Problem: Find the periodic DT signal x[n], given:
1.) The fundamental period N = 2.
2.) $ \sum_{n=1}^2 x[n] = 6 $
3.) $ 2 \sum_{k=0}^1 {|x[k]|}^2 = 100 $
4.) $ a_k \geq 0 \ \ \forall a_k $
Solution:
- Statement 1 tells us that we can represent x[n] as:
$ x[n]= \sum_{k=0}^{(2)-1} a_k e^{jk \pi n} = a_0 + a_1 e^{j \pi n} $
- Statement 2 looks similar to how one would find $ a_0 $:
$ a_0 = \frac{1}{2} \sum_{k=0}^1 x[k] $
$ = \frac{1}{2} (x[0] + x[1]) $
$ = \frac{1}{2} (x[0+2] + x[1]) $ (since x is periodic with period 2)

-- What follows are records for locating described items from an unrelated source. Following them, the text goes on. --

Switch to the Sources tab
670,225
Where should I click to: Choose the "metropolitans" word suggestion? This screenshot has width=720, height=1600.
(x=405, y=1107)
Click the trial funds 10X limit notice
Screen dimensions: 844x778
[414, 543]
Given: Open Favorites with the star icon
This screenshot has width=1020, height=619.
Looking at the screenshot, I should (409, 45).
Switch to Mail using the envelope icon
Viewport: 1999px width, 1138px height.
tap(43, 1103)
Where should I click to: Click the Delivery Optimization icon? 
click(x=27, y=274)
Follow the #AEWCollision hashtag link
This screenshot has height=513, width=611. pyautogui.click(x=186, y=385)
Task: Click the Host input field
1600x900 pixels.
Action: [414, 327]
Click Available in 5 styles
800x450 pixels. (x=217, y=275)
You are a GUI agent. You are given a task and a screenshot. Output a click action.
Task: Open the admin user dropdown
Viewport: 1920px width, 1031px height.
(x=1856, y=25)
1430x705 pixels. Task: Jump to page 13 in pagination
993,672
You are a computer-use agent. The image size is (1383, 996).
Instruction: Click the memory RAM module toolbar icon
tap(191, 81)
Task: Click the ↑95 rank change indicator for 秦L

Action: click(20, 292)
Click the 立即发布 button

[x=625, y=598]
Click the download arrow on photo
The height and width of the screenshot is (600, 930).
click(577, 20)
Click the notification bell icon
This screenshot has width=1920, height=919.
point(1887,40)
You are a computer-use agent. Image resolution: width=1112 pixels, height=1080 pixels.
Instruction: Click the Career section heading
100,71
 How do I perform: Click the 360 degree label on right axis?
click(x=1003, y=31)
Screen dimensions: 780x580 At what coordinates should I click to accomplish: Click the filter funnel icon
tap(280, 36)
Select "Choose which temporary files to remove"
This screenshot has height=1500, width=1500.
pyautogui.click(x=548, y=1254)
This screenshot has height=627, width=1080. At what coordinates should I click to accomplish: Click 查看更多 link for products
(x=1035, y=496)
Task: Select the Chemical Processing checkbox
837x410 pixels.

$ = \frac{1}{2} \sum_{k=1}^2 x[k] $
$ = \frac{1}{2} (6) $ (by statement 2)
$ \Rightarrow a_0 = 3 $
- Statement 3 looks kind of cryptic, until one realizes that Pareseval's relation can be applied:
$ 2 \sum_{k=0}^1 {|x[k]|}^2 $
$ = 4 (\frac{1}{2} \sum_{k=0}^1 {|x[k]|}^2) $
$ = 4 (\sum_{k=0}^1 {|a_k|}^2) $
$ = 4(|{a_0}|^2 + |{a_1}|^2) = 100 $
Since $ a_0 = 3 $, then $ a_1 = 4 \text{or} -4 $.
- Statement 4 tells us that $ a_1 = 4 $ and not -4.
So, our function is: $ x[n] = 3 + 4 e^{j \pi n} $.